The potential for a rebirth of democracy and citizen participation in global governance issues is enormous. Rick Stengel, editor of Time magazine, believes that we have indeed reached a critical juncture in the history of the world where technology is changing the very nature of the information age and empowering citizen participation in world affairs as never before. In the United States, the former senator George Allen, a candidate for reelection from Virginia, was defeated in 2006 because of an ethnic slur captured by a cell phone and recorded on the Web site YouTube. Europe’s “mobile democracy” came of age, it is said, with a Spanish election. In March 2004, after a terrorist attack in Madrid, the Socialists rode to power on a wave of text messages expressing anger at the conservative government. In elections in the Congo and the Philippines, the same technique was used to rouse the faithful, and in the presidential election in South Korea, the current President Roh Moo-Hyun is said to owe his office to a surge of support from young people using their cell phones to connect with like-minded supporters.

Avazz.org, an online activist community for social justice, founded in part by MoveOn.org, has plans to operate in 10 languages targeting citizens in eight countries and four regions to reach 70% of the global online population of 900 million people. Their aim is to end global poverty, create an alliance for regulations and policies that stem global warming and climate change, and, among other issues, identify and promote candidates for UN leadership.
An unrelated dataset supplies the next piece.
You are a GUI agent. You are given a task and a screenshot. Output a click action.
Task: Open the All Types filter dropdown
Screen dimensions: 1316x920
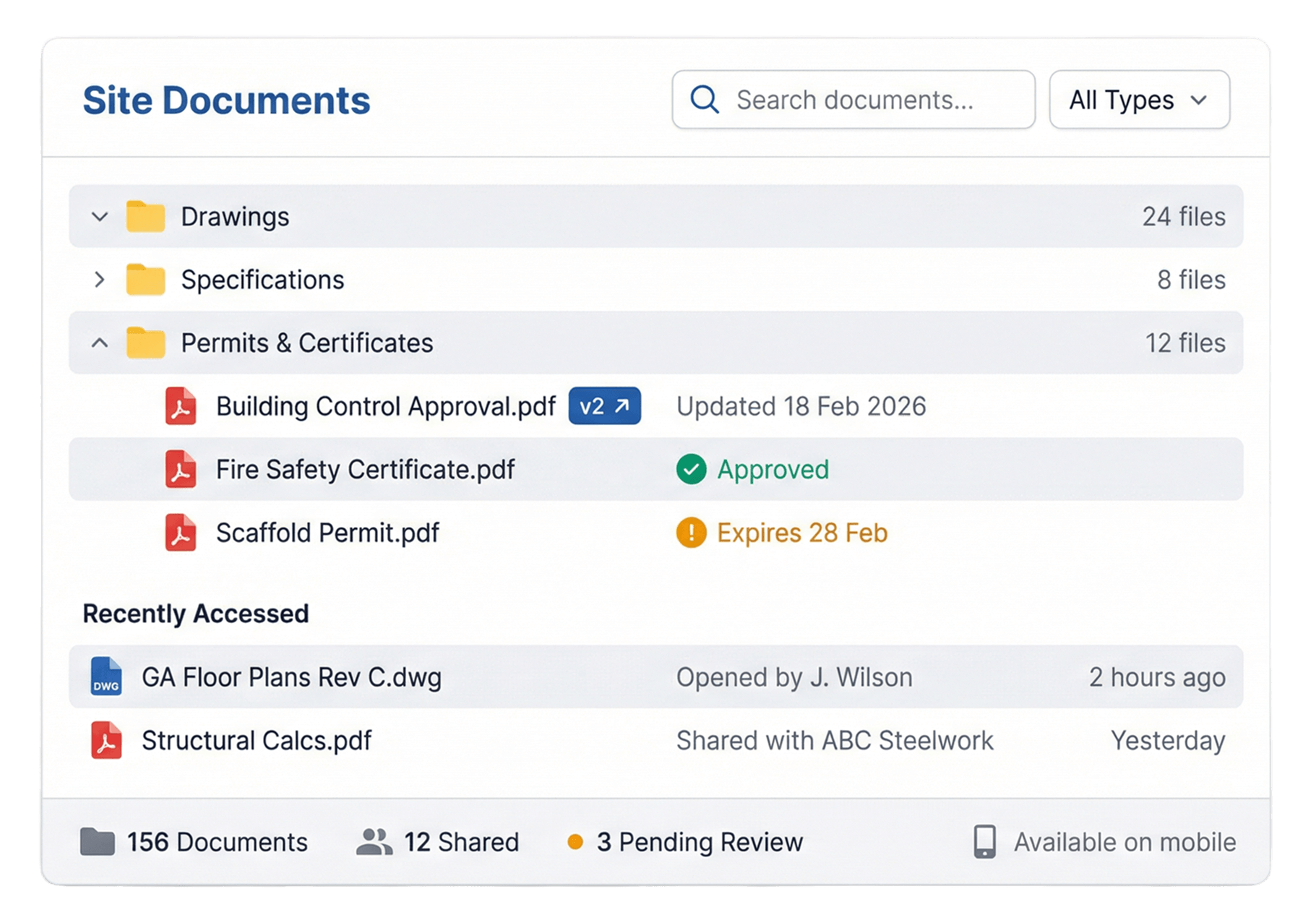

This new wave of democratization sweeping the world is more than just a fad limited to young people alone. It is more than simply a protest or indication of one unique demographic’s opposition to what is happening worldwide. It portends a framework for a new method of exercising the will of the people. Yet it is reactive. The technology invites such participation. Taken together, such initiatives may fall short of the new digital governance that Rick Stinger of Time Magazine envisions.

Conclusion

It is clear that communications will continue to play a comprehensive and critical role in the expansion of the global economy and the world community. The integration and interdependence of the economic, social, and political systems of nation-states, which began more than 50,000 years ago and is now accelerating through the Internet, will continue at an even faster pace.

Government and governance—how we relate to those who are elected and appointed to serve us—must change too. We are already seeing the development on a global scale of mechanisms for ensuring that the global corporation has some checks and balances on its far-flung activities and influence worldwide. By retooling many of these existing organizations and creating new ones, the rights of privacy and intellectual property, piracy, terrorism, the free flow of communication, and democracy itself must be addressed. Through new international/global agreements, the framework for global policy and some form of regulation is inevitable.

The interdependency of nations that is driving globalization is unquestionably economic, but the social and political integration and interdependence are also very real. Interdisciplinary understanding of the connections between social and political needs and concerns, and mechanisms for harmonizing such differences must be a priority for governments and institutions. Doing so will require a new global awareness of world affairs by citizens everywhere.